=== Page excerpt ===
▬▬▬▬▬▬▬▬▬▬
C. Sims Farr, a prominent attorney, died of cancer Dec. 11, 2007.

Sims graduated from Kent School and attended Princeton for two years before beginning officers’ training in the Navy. In 1941 he was on convoy duty escorting supply ships from Iceland to England when the destroyer ahead of his ship was sunk by a German torpedo, the first American ship lost in World War II. Later he received a commendation for meritorious conduct during the invasion of France.

At the end of the war, Sims separated as a lieutenant commander and attended Columbia Law School. After graduation he joined the firm of White & Case, where he practiced for more than 40 years, specializing in wills and trusts.

Sims was active in the not-for-profit sector. He chaired the Commonwealth Fund and served on the board of the Wildlife Conservation Society and the board of visitors of Columbia Law School. He also was counsel to the General Theological Seminary and chancellor to the presiding Episcopal bishop.

Sims’ first wife, Mary Randolph Rue, died in 1980. He then married Muriel Tobin Byrnes, who survives him. To her, his sons, C. Sims Jr., Randolph, and John ’81; his daughter, Virginia Ramsey; four stepchildren; 11 grandchildren; and seven step-grandchildren; the class sends its sympathy.
▬▬▬▬▬▬▬▬▬▬
=== Data under study ===
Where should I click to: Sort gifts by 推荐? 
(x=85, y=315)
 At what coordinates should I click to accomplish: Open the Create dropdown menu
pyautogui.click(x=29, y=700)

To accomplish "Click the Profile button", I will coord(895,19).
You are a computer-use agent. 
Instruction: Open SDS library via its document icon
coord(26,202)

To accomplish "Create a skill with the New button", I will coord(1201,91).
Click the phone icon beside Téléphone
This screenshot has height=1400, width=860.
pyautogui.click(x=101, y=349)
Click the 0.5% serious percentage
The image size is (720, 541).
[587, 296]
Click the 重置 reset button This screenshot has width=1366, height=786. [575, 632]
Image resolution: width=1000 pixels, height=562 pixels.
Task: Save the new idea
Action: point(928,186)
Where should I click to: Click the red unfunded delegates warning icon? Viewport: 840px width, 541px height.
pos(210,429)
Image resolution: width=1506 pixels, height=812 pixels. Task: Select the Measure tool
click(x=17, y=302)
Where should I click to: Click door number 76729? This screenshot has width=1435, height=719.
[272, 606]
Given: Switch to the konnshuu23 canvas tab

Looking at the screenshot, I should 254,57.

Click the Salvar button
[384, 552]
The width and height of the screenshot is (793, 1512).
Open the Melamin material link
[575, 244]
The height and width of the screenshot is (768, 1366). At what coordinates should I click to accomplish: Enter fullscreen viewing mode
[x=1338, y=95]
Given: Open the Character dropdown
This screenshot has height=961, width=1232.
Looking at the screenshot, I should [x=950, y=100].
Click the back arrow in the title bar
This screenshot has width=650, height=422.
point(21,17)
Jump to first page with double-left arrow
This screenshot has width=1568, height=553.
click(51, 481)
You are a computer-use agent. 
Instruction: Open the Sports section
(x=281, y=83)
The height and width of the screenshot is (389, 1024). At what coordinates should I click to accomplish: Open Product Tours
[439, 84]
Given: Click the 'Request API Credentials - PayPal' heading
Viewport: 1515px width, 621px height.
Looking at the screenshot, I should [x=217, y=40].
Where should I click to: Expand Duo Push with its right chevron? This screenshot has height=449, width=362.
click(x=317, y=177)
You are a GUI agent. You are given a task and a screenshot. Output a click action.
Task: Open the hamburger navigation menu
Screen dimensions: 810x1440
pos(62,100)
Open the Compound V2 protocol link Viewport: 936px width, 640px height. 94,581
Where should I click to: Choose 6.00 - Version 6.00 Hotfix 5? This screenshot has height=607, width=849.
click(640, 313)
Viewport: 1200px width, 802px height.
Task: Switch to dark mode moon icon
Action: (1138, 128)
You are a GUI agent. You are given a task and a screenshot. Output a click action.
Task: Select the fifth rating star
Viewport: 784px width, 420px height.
▬▬▬▬▬▬▬▬▬▬
=== Requirement 1 ===
Using the obituary of C. Sims Farr, decide whether each statement agrees with it. Answer yes or no for each and quote the words that decide it. (a) He practiced at White & Case for more than 40 years. (b) He graduated from Princeton. (c) His first wife survives him.
=== Requirement 2 ===
According to the obituary of C. Sims Farr, which organization did he chair?

=== Output 1 ===
(a) Yes: "where he practiced for more than 40 years"
(b) No: "attended Princeton for two years before beginning officers’ training in the Navy"
(c) No: "Sims’ first wife, Mary Randolph Rue, died in 1980."

=== Output 2 ===
The Commonwealth Fund